Я скучаю по тебе очень каждый день все смотрю не идет ли почтальон может чиркнешь мне открыточку я знаю что у тебя все важные дела и матери некогда писать, но помни что я тут думаю и молюсь за тебя денно и нощно образок Пресвятой тут остался твой еще с первого причастия помнишь я тебе всегда его клала в куртку а ты не знал, а если бы знал то рассердился бы на меня, а Она тебя хранила я верю в это, а теперь ты его не взял с собой, вот я и молюсь чтобы тебе чего плохого там не стало. Мать тебе всегда добра желает потому что любит тебя и скучает и вспомни обо мне как у тебя выпадет свободная минутка а как уж поедешь обратно напиши нам обязательно когда вернешься, мы уж тебя ждем на вокзал поедем а в руке у меня будет для тебя апельсин как тогда помнишь когда ты возвращался из летнего лагеря?
Пока, твоя мама.
Ядвига закончила писать открытку и позвала старшего, чтобы он, как он это делает каждый день, и сегодня наклеил марку и пошел на угол к почтовому ящику и бросил; Ядвига каждый день посылает открытки, и хоть знает, что марки для заграницы дорогие, она вот уже три месяца, с самого отъезда сына, велит покупать для нее с пенсии, которую всю отдает детям, тридцать марок, чтобы хватило на все открытки. Посылает их младшему сыну. А он не отвечает.
«Туго у него с деньгами, студенты, они бедные, в Швеции все так дорого; когда он соберет всю клубнику и вернется, то мы все сядем за столом и наговоримся вволю, а ты, мама, вволю наслушаешься и все узнаешь…» — объясняет ей ее старший каждый раз, когда берет у нее открытку и уносит из дома, а выйдя из дома, рвет на мелкие клочки и выбрасывает в урну. Мать не поднимается с постели после инсульта, на коляску тоже сама не в состоянии сесть, так что никаких опасений, что она заметит в окно, куда отправляются ее послания к младшему сыну. Который не отвечает.

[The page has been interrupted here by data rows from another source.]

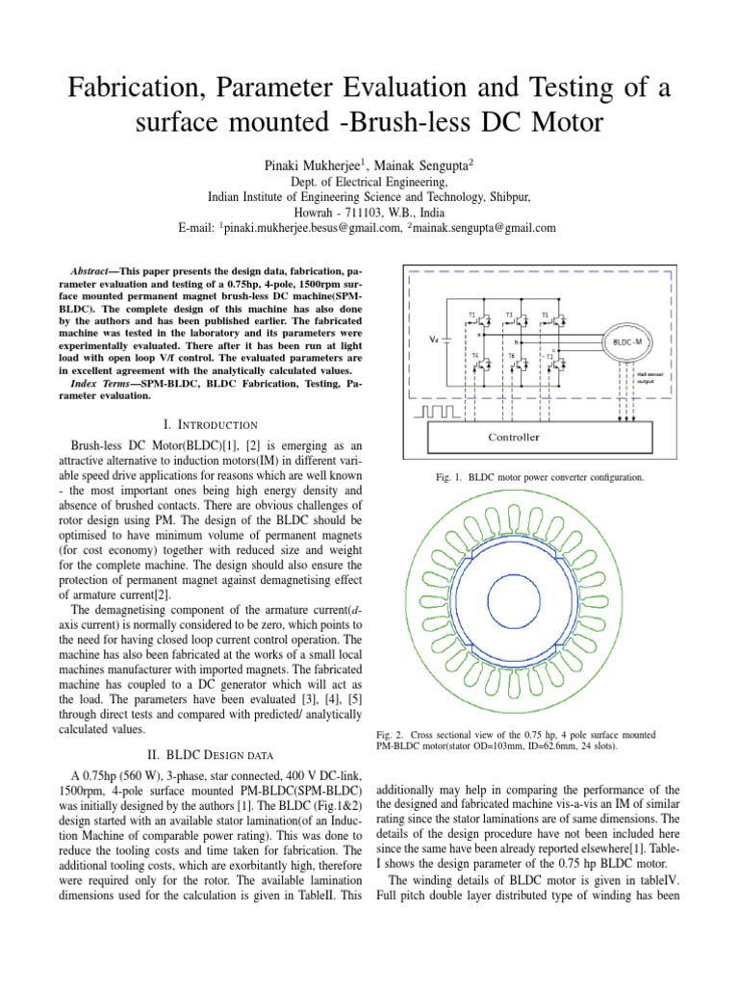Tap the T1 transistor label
471,316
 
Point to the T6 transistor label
509,355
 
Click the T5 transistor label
545,316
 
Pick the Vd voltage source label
435,339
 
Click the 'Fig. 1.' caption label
450,477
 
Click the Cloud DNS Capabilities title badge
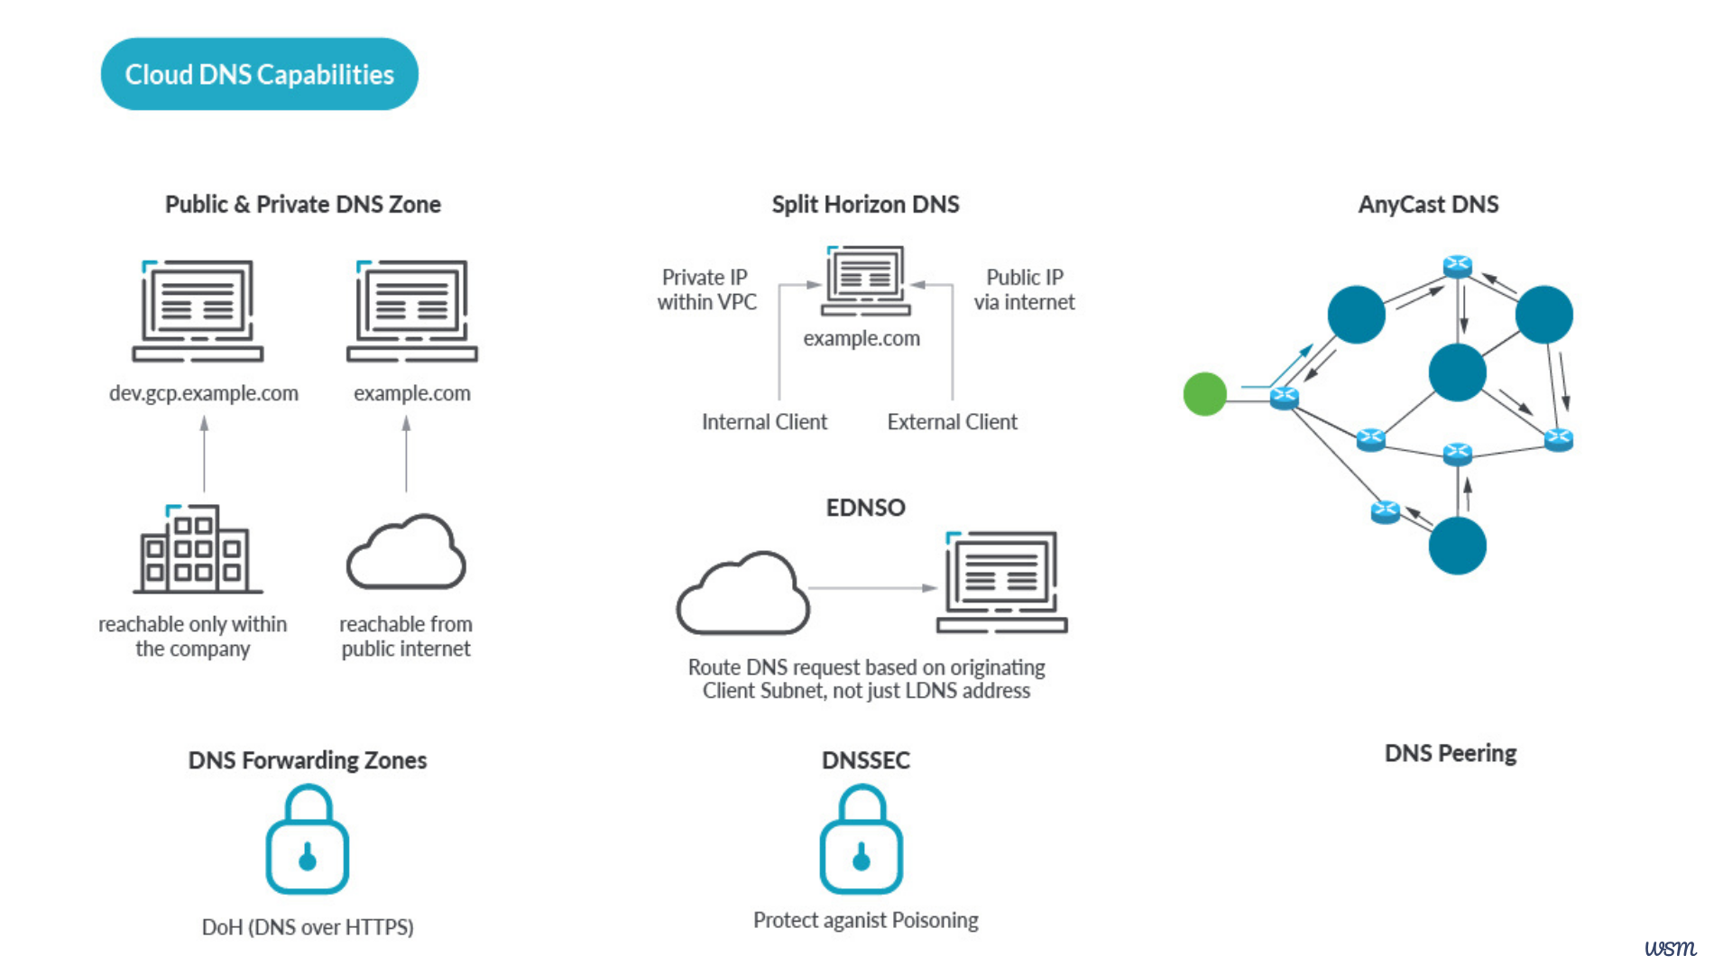(x=259, y=74)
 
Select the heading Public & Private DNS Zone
(x=302, y=205)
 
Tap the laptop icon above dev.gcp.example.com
(x=198, y=311)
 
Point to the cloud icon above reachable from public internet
(x=406, y=552)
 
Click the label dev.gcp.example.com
(x=203, y=393)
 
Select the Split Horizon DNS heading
(x=865, y=205)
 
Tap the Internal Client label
(x=764, y=422)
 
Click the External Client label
(x=952, y=422)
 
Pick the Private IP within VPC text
(x=706, y=289)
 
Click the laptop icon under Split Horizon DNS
(x=865, y=280)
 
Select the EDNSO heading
(x=865, y=508)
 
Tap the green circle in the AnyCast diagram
(x=1204, y=394)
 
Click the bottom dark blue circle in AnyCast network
(x=1457, y=546)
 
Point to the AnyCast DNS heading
(x=1428, y=205)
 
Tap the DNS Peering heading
(x=1450, y=753)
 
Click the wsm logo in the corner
(x=1670, y=948)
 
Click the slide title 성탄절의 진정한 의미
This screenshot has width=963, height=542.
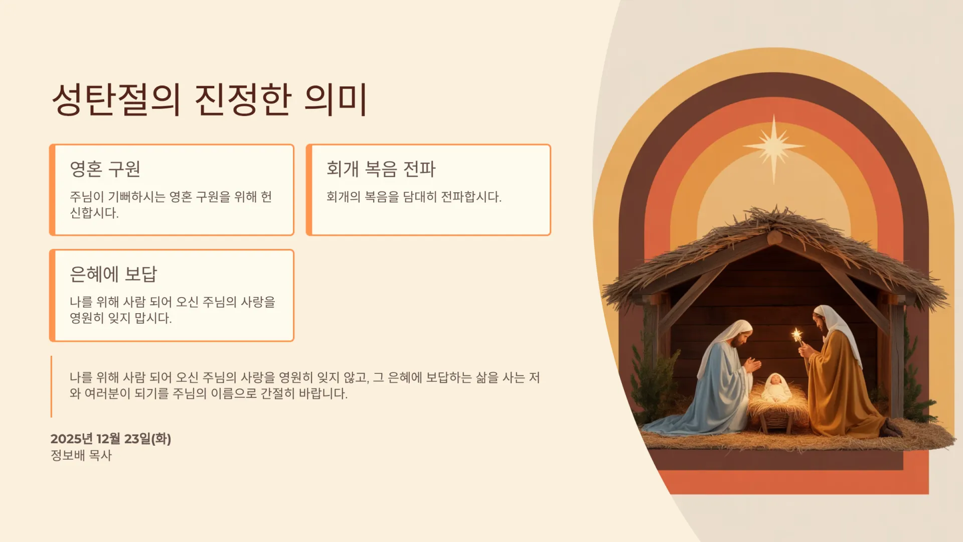(210, 99)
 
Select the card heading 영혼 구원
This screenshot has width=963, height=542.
(105, 169)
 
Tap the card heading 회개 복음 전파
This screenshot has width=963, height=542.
(381, 169)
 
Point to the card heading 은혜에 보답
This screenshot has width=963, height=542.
(113, 274)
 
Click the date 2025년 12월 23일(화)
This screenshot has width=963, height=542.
(111, 439)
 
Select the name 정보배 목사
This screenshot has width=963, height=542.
(81, 455)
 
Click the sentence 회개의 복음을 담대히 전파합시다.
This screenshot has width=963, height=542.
(414, 197)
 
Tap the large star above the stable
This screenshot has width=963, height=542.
(774, 147)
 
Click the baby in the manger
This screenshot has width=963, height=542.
(776, 387)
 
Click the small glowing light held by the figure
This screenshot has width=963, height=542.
(796, 335)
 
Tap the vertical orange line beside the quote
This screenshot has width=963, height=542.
(51, 386)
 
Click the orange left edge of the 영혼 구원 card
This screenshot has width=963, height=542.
(52, 190)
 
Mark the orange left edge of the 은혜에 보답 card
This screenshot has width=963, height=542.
(52, 296)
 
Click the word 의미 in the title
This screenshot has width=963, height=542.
(336, 99)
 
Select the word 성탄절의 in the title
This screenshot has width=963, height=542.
(116, 99)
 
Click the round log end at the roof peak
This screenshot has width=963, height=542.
(775, 237)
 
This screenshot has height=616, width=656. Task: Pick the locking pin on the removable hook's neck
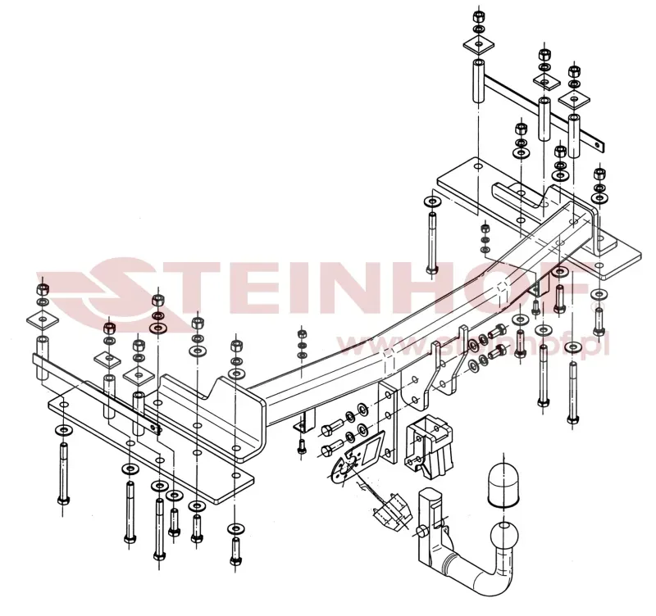pos(421,531)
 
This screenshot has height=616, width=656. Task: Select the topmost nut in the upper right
pos(478,16)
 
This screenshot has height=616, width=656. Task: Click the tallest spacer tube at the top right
pos(479,81)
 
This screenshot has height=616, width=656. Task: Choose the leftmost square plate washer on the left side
pos(43,320)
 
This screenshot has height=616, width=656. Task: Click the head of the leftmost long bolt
pos(63,500)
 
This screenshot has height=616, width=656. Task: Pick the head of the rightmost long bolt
pos(572,418)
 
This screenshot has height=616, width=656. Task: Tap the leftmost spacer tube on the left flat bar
pos(43,357)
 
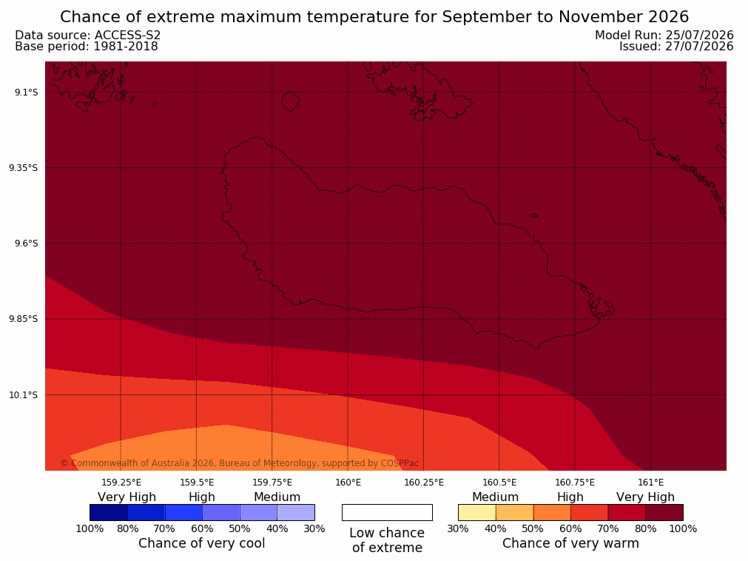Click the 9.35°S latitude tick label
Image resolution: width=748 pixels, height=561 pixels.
(x=24, y=168)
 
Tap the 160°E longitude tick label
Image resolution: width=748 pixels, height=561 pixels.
(x=348, y=483)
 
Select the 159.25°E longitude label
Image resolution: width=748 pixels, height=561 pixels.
(x=121, y=483)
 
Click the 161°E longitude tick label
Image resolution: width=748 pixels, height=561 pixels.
(x=650, y=483)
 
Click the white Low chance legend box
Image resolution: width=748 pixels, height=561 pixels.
(x=388, y=512)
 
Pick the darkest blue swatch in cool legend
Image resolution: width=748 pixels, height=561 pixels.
(x=109, y=512)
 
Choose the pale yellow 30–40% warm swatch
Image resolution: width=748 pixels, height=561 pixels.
(x=477, y=512)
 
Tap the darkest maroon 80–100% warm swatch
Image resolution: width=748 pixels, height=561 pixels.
(x=664, y=512)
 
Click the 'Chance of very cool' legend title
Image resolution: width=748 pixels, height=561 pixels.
(x=202, y=543)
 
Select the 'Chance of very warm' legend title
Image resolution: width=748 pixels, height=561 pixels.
(x=570, y=543)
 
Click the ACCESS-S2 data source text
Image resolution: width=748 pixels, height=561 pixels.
(x=127, y=36)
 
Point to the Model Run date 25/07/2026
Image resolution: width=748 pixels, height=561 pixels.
(x=699, y=36)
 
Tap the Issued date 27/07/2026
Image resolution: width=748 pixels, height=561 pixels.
(x=699, y=47)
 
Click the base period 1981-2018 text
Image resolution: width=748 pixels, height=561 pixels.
(x=126, y=47)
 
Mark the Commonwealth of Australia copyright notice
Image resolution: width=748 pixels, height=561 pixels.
(x=240, y=463)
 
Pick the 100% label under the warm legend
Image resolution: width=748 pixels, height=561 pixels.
(x=683, y=528)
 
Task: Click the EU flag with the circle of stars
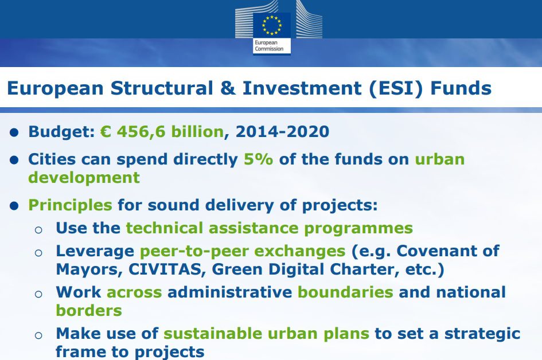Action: pyautogui.click(x=272, y=25)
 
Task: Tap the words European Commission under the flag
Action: pyautogui.click(x=269, y=46)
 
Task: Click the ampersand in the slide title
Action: pyautogui.click(x=228, y=88)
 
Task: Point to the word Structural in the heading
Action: pyautogui.click(x=162, y=88)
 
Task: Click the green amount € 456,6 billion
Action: pyautogui.click(x=162, y=132)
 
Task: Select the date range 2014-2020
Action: pyautogui.click(x=282, y=132)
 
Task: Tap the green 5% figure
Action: pyautogui.click(x=259, y=159)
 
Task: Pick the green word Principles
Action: pyautogui.click(x=70, y=205)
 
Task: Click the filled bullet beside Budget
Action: pyautogui.click(x=14, y=132)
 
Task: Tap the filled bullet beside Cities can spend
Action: pyautogui.click(x=14, y=161)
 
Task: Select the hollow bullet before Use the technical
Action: pyautogui.click(x=38, y=230)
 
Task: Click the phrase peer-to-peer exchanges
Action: pyautogui.click(x=243, y=252)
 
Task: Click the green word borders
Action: pyautogui.click(x=89, y=311)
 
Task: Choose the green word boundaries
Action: pyautogui.click(x=346, y=292)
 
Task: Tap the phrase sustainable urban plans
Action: pyautogui.click(x=267, y=334)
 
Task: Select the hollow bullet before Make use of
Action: pyautogui.click(x=38, y=335)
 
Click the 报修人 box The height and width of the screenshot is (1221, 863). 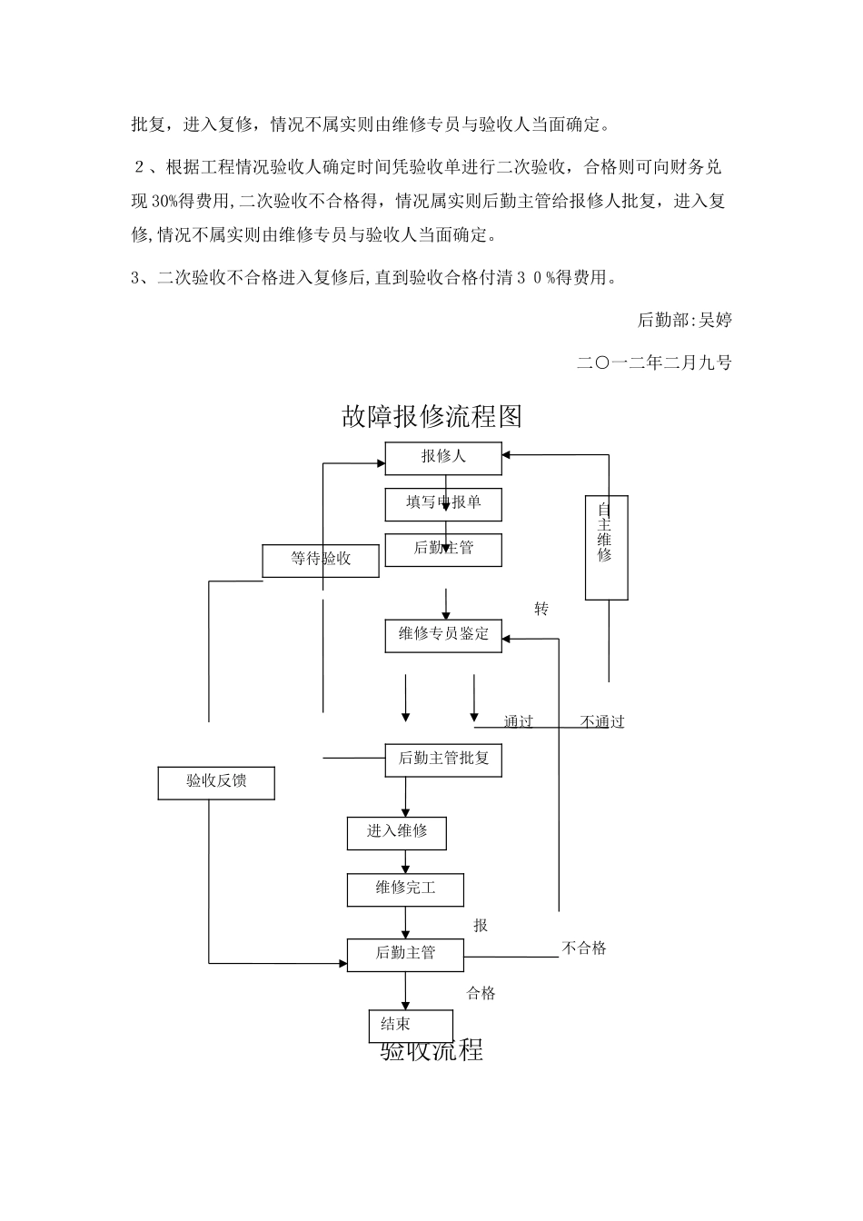pyautogui.click(x=443, y=458)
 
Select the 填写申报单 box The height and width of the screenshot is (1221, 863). pyautogui.click(x=443, y=503)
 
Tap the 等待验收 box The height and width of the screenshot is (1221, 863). pyautogui.click(x=320, y=560)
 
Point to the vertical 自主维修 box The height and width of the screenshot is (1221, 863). pyautogui.click(x=606, y=548)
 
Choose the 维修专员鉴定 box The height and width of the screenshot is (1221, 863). pyautogui.click(x=443, y=635)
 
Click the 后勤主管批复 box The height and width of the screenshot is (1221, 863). pyautogui.click(x=443, y=759)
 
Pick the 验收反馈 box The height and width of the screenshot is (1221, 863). pyautogui.click(x=216, y=782)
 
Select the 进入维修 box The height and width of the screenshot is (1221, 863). pyautogui.click(x=397, y=832)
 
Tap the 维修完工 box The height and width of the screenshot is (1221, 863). pyautogui.click(x=405, y=889)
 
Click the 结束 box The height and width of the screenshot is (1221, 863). pyautogui.click(x=411, y=1026)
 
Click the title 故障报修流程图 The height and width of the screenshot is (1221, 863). pyautogui.click(x=432, y=417)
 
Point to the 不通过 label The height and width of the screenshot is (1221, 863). pyautogui.click(x=602, y=722)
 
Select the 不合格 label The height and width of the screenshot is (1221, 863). pyautogui.click(x=584, y=948)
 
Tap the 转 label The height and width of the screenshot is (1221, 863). pyautogui.click(x=541, y=610)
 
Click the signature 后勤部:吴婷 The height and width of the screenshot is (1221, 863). pyautogui.click(x=684, y=320)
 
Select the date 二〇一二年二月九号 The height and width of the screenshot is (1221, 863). pyautogui.click(x=654, y=362)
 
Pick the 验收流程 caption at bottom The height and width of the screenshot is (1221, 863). pyautogui.click(x=432, y=1051)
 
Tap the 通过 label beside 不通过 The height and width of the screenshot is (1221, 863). pyautogui.click(x=519, y=722)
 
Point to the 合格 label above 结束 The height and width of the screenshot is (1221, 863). pyautogui.click(x=481, y=994)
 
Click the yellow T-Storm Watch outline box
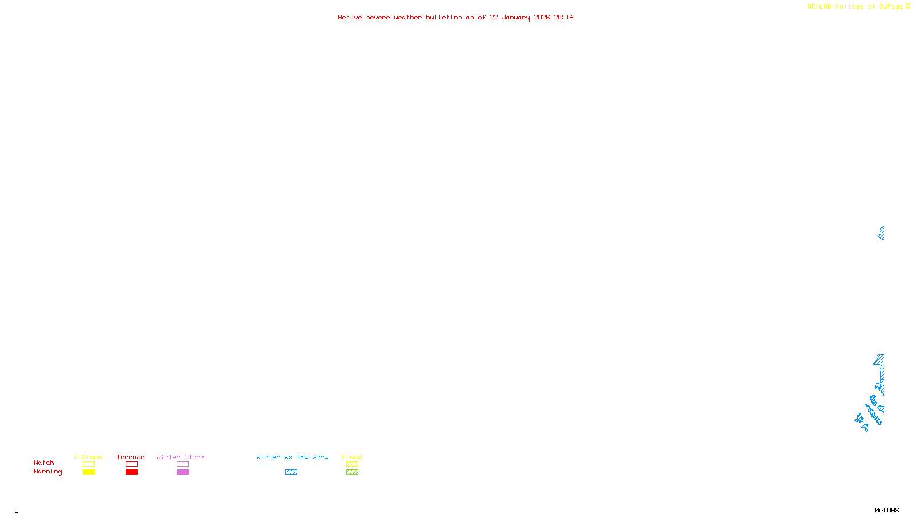(x=88, y=464)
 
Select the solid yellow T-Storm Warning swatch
(x=88, y=472)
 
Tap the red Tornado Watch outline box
(x=131, y=464)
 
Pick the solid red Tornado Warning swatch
(x=131, y=472)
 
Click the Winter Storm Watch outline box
(x=183, y=464)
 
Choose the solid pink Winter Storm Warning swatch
(x=183, y=472)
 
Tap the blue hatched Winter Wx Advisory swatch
(x=291, y=472)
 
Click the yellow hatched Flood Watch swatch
(x=352, y=464)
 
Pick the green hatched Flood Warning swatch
(x=352, y=472)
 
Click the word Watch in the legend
(x=44, y=463)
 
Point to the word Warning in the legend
(x=47, y=472)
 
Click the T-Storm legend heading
(x=88, y=457)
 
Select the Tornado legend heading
(x=131, y=457)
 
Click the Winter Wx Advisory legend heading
(x=292, y=457)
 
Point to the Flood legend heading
(x=352, y=457)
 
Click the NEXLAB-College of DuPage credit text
(x=855, y=7)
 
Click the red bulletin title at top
(x=456, y=18)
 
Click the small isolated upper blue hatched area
(x=882, y=233)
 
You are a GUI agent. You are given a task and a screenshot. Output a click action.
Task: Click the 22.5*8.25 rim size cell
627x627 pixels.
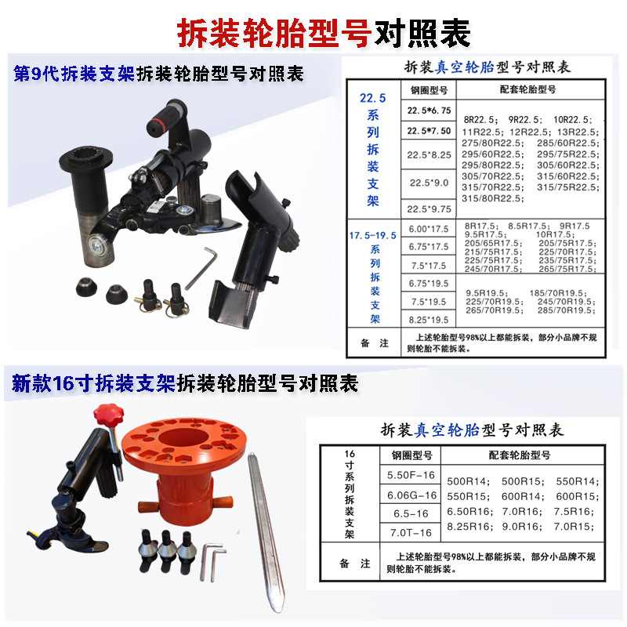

«Звонил, звонил, только мы не хотели будить тебя, мама, сказал, что продлил визу, что клубника прекрасно идет и жаль перед концом сезона все бросать и возвращаться, а зарабатывает так хорошо, что у нас на фабрике за эти деньги пришлось бы целый год ишачить», — объясняет дочь, стирая грифельные каракули со столешницы; мать пишет свои послания карандашом; после инсульта, случившегося три месяца назад, она перестала замечать, где кончается бумага, концы предложений остаются на столе, грифельный след легко стереть, вот дочь и стирает его, врач сказал, что после такого инсульта это чудо, что мама еще сохранила сознание, что ей не надо менять подгузники, что они могут разговаривать, что она узнает их; врач даже пошутил, что их мать представляет поразительный случай последствий инсульта наоборот: вместо ограничения в узнавании она страдает от патологического его расширения.